5. Real-world data¶

The section reports the performances that are obtained on real-world data using neural network architectures. The dataset is the same as in Chapter 3, Section 5. Results are reported following the prequential grid search methodology used in the previous sections with simulated data.

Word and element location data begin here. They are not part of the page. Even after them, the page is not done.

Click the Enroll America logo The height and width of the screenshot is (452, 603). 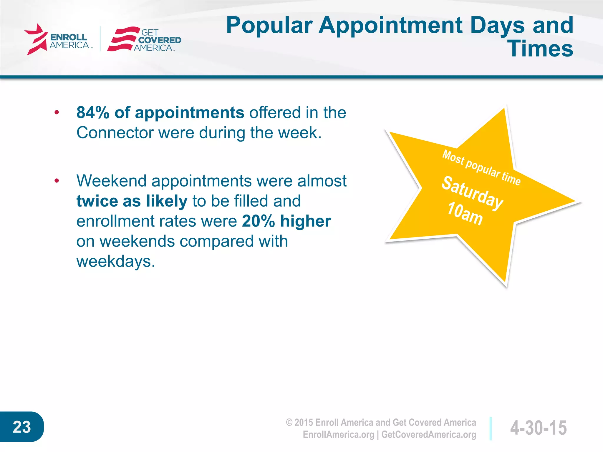pos(57,40)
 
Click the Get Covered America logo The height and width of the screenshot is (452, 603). pos(144,40)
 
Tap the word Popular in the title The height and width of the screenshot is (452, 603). pos(269,26)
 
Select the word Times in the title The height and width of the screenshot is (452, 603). pos(541,49)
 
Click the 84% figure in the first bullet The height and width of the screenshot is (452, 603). pos(93,113)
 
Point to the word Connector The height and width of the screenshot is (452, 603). pos(115,133)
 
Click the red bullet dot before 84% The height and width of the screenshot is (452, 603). pos(57,112)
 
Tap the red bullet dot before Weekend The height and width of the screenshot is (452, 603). pos(57,181)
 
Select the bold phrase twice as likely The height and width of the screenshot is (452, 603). pos(132,201)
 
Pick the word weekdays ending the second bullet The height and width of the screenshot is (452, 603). pos(115,261)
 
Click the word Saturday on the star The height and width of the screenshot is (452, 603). pos(472,193)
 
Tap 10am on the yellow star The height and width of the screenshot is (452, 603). pos(465,214)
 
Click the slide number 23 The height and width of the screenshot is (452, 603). pos(21,427)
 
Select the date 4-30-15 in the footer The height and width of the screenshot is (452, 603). pos(538,428)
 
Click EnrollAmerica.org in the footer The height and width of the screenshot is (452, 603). pos(338,435)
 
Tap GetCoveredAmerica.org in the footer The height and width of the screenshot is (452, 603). pos(428,435)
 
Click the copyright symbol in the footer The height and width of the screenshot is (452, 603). pos(289,423)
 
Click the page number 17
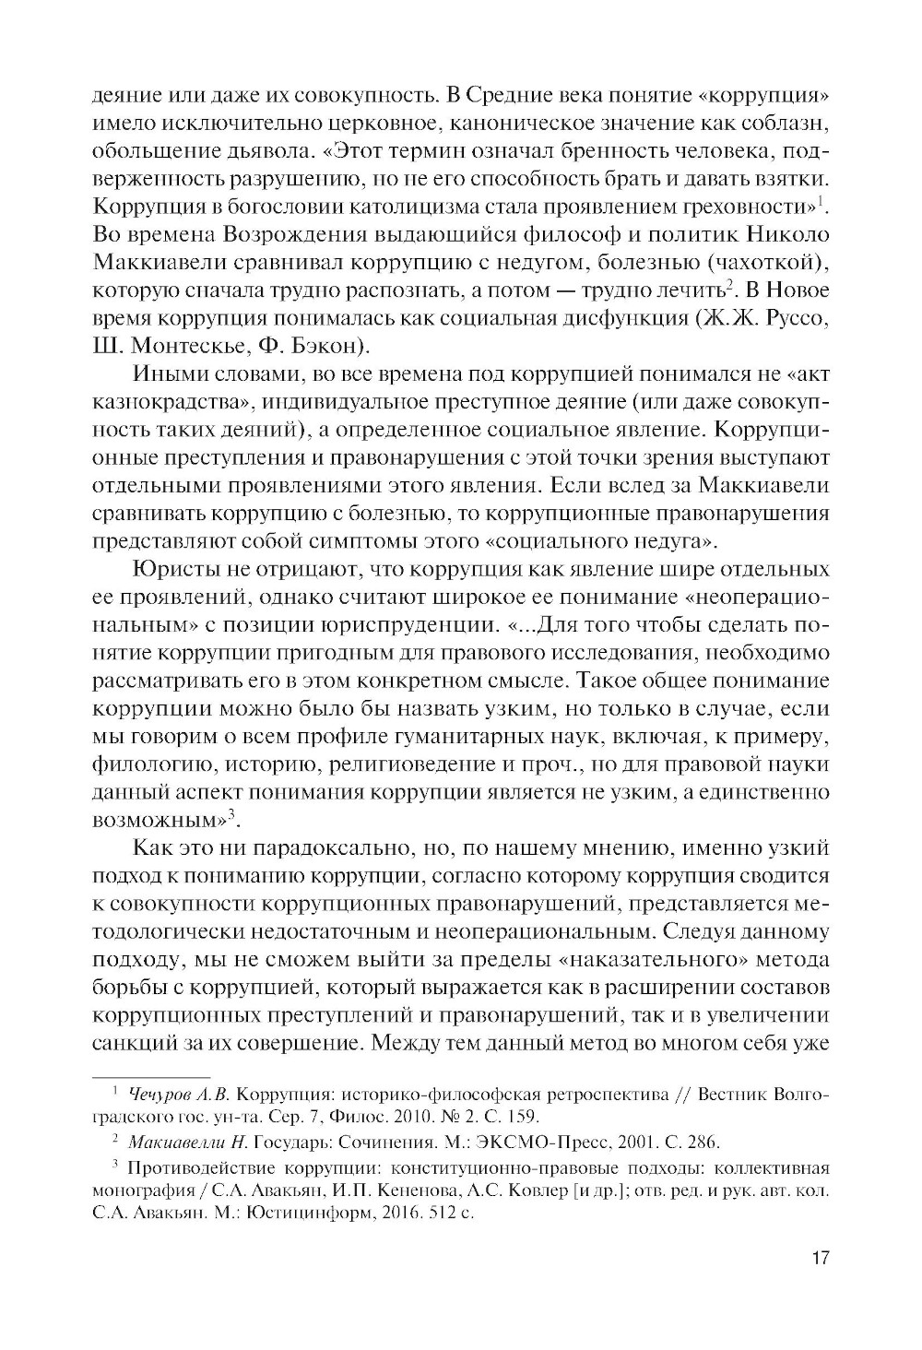pyautogui.click(x=820, y=1259)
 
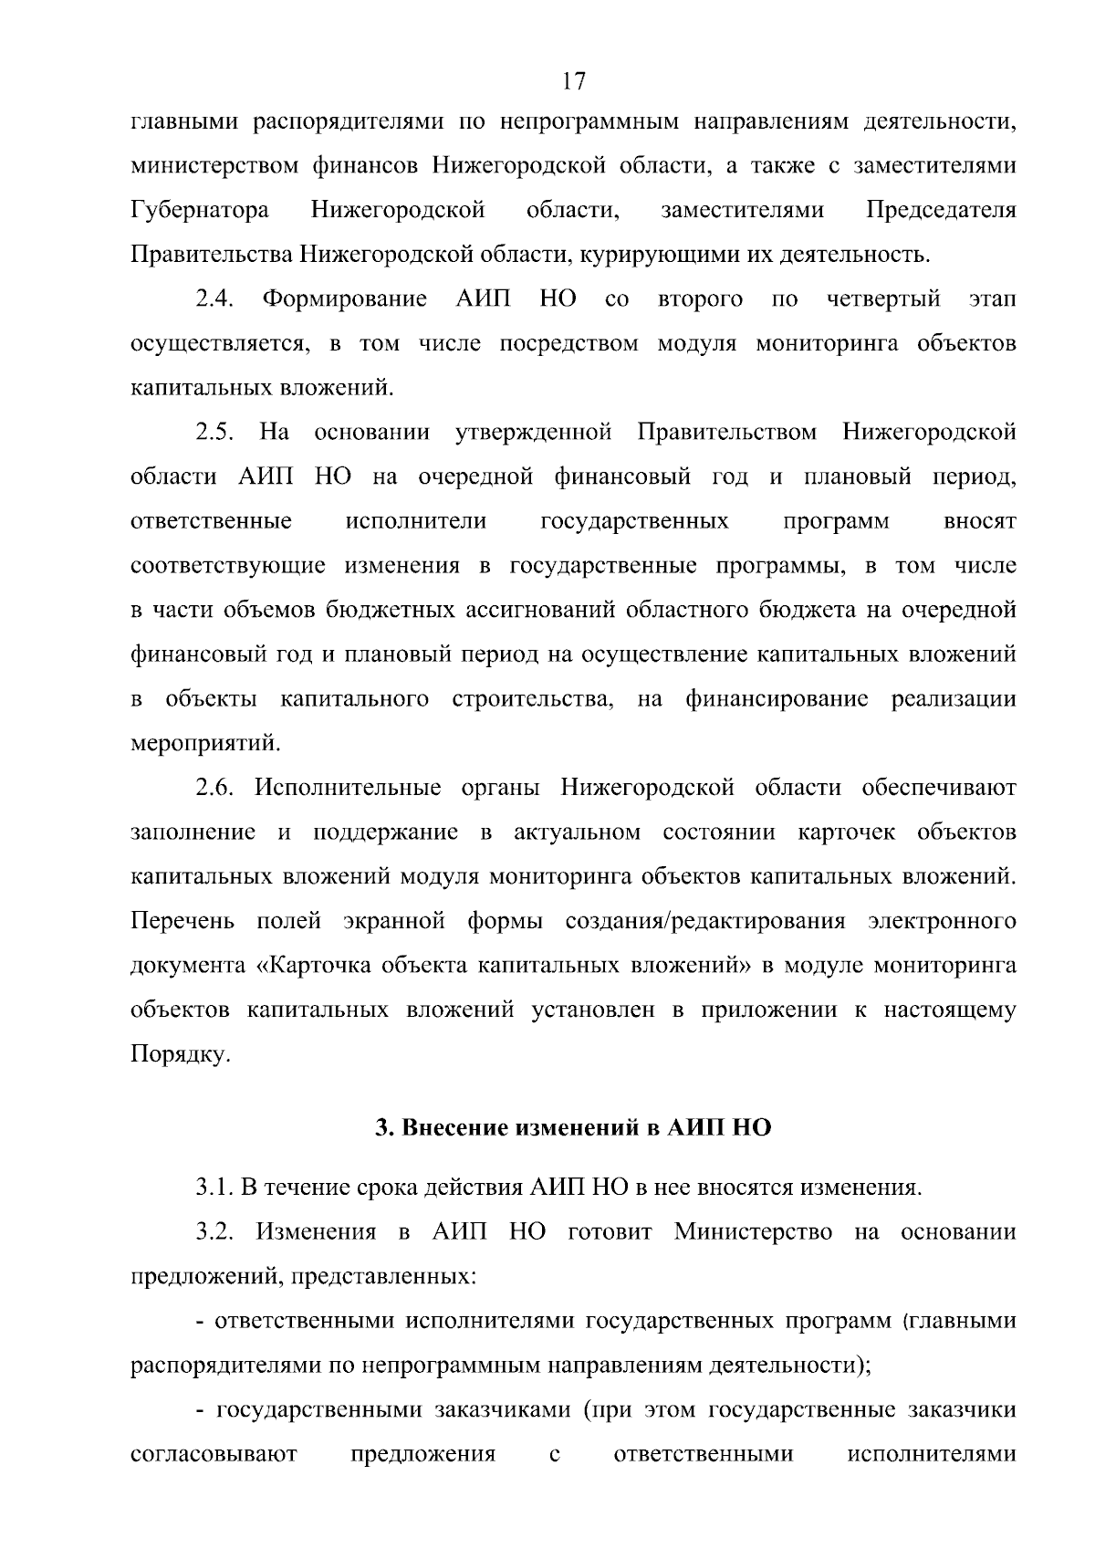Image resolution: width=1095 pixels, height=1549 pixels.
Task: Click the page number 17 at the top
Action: tap(574, 81)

We first report the performances for the feed-forward neural network, the convolutional neural network, the long short term memory, and the LSTM with attention. We also considered variations in the hyperparameters:

Feed-forward Neural Network: 2 layers, 500 neurons, a dropout level of 0 or 0.2, Adam with a learning rate of 0.001 or 0.0001, 5, 10 or 20 epochs, and a batch size of 64, 128, or 256.
Convolutional Neural Network: 2 convolutional layers with 200 filters of size 2, 1 hidden layer with 500 neurons, a dropout level of 0 or 0.2, Adam with a learning rate of 0.001 or 0.0001, 5, 10 or 20 epochs, and a batch size of 64, 128 or 256.
Long Short Term Memory: 1 recurrent layer with 200 neurons for the hidden state, 1 hidden layer with 500 neurons, a dropout level of 0 or 0.2, Adam with a learning rate of 0.001 or 0.0001, 5, 10 or 20 epochs, and a batch size of 64, 128 or 256.
Long Short Term Memory with Attention: 1 recurrent layer with 200 neurons for the hidden state, 1 hidden layer with 500 neurons, a dropout level of 0 or 0.2, Adam with a learning rate of 0.001 or 0.0001, 5, 10 or 20 epochs, and a batch size of 64, 128 or 256.

We finally report global results and compare them to the other supervised baselines (decision tree, logistic regression, random forest, and XGBoost).

# Initialization: Load shared functions

# Load shared functions
!curl -O https://raw.githubusercontent.com/Fraud-Detection-Handbook/fraud-detection-handbook/main/Chapter_References/shared_functions.py
%run shared_functions.py
#%run ../Chapter_References/shared_functions.ipynb

5.1. Feed-forward neural network¶

filehandler = open('performances_model_selection_nn_real_data.pkl', 'rb') 
(performances_df_dictionary, execution_times) = pickle.load(filehandler)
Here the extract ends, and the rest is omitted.